(a) Scientific basis
Mutations in ribosomal protein (RP) genes, coding for components of ribosomes (the protein production factories in cells), account for ~75% of Diamond-Blackfan Anaemia (DBA), a rare inherited syndrome characterised by severe anaemia due to a failure in the bone marrow to produce red blood cells. Two important questions arising are: (i) why do mutations in the ubiquitous RP genes specifically affect red blood cells, and (ii) what are the genetic mutations in the ~25% of undiagnosed cases?
We previously showed that GATA1, a key protein controlling all genes in red cells, contacts RP genes in red cells suggesting direct control by GATA1, which may help explain the anaemia caused by RP gene mutations. Moreover, possible mutations in GATA1 contact sites in RP genes, may account for (some of) the ~25% of undiagnosed cases. We thus abolished GATA1 contacts in two RP genes in red cells resulting in their downregulation. We also teamed up with the diagnostic lab at King’s College Hospital and the UK and French DBA Registries, to design and test a new diagnostic panel that includes all GATA1 contact sites in RP genes. In this PhD, the student will (i) characterise fully the cells with abolished GATA1 contacts in the two RP genes and (ii) analyse undiagnosed DBA samples using the new diagnostic panel.
(b) Techniques and skills:
– Cell culture, flow cytometry, molecular and cellular methods
– Polysome profiling by ultra-high performance liquid chromatography (uHPLC)
– Analysis of polysome-associated mRNAs (translatome) and RNA expression profiling by next generation sequencing (NGS)
– Proteomics by mass spectrometry
– Analysis of NGS and mass spectrometry data (bioinformatics)
– Electrophoretic mobility shift assays (EMSAs), CUT&RUN
– Gene editing by CRISPR/Cas9
(c) Overarching aims:
(i) detailed cellular, molecular and proteomic characterisation of cells with abolished GATA1 contacts in two RP genes (namely, RPS19 and RPL11);
(ii) screening of undiagnosed DBA samples for mutations in GATA1 contacts with RP genes, using a novel diagnostic panel;
(iii) Validation of prioritised mutations from (iii) using gene editing in an erythroid cell line.
(d) Objectives per year:
Year 1: Familiarisation with methods required for aim (i). Polysome profiling.
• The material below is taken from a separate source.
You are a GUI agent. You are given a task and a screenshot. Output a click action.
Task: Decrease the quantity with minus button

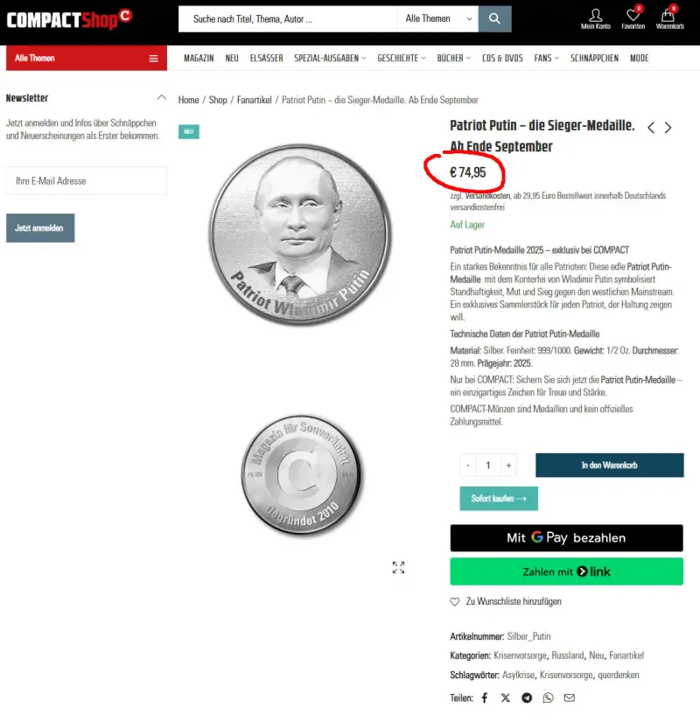pyautogui.click(x=468, y=465)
Year 2: Translatome, RNA expression profiling, proteomics; data analysis. Analysis by EMSAs/CUT&RUN of potential mutations from the diagnostic assay.
Year 3: Data analysis completion; first manuscript drafting. Gene editing of prioritised mutations from the diagnostic panel.
Year 4: Analysis of gene-edited cells; thesis writing; second manuscript drafting.
(e) Summary of a potential 3-month rotation project:
The student will culture RPS19 and RPL11 gene-edited cells and will check expression of the two genes at the RNA and protein levels. Will also prepare samples for polysome profiling.